Был весенний, солнечный день... Левитан и я звали Антона Павловича пойти в Сокольники.
Мы сказали о полученных нами медалях. Один из присутствовавших студентов спросил:
- Что же, на шее будете носить? Как швейцары?
Ему ответил Левитан:
- Нет, их не носят... Это просто так... Дается в знак отличия при окончании школы...
- Как на выставках собаки получают... - прибавил другой студент{4}.
Студенты были другие, чем Антон Павлович. Они были большие спорщики и в какой-то своеобразной оппозиции ко всему.

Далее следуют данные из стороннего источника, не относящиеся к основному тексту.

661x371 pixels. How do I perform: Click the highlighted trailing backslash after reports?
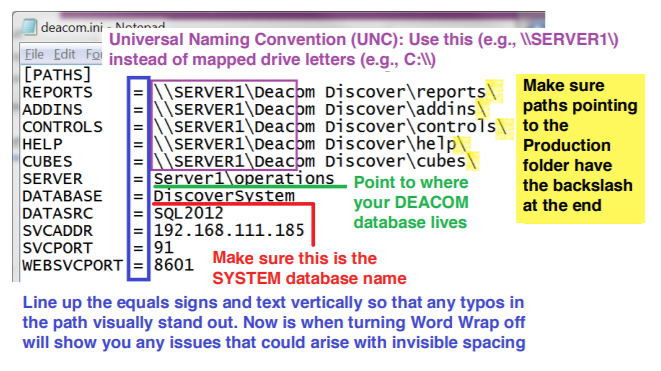[492, 91]
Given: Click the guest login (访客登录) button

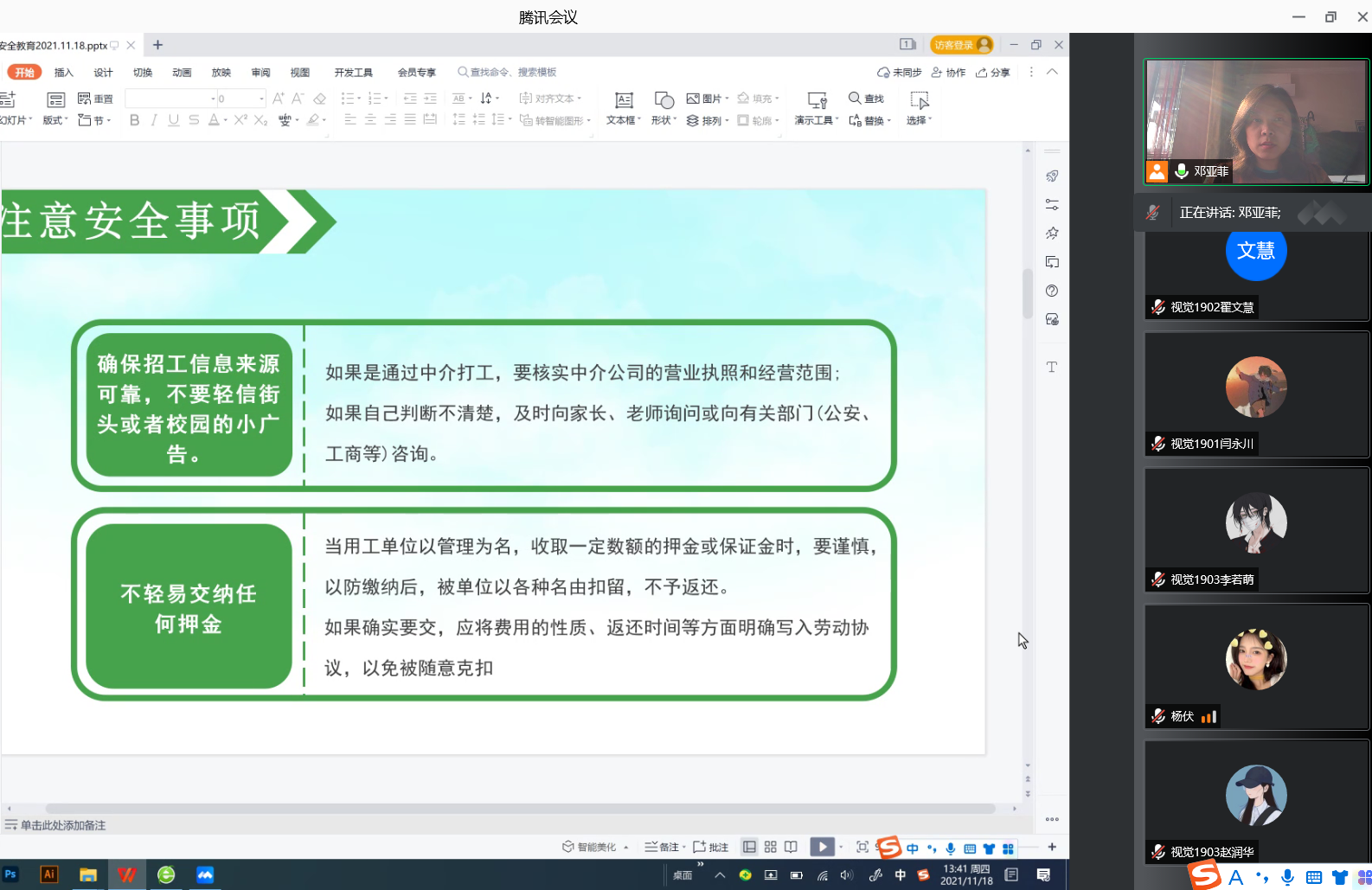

- Если у вас нет убеждений, - говорил один студент, обращаясь к Чехову, - то вы не можете быть писателем...
- Нельзя же говорить, что у меня нет убеждений, - говорил другой, - я даже не понимаю, как это можно не иметь убеждений.
- У меня нет убеждений, - отвечал Антон Павлович.
- Вы говорите, что вы человек без убеждений... Как же можно написать произведение без идеи? У вас нет идей?..
- Нет ни идей, ни убеждений... - ответил Чехов.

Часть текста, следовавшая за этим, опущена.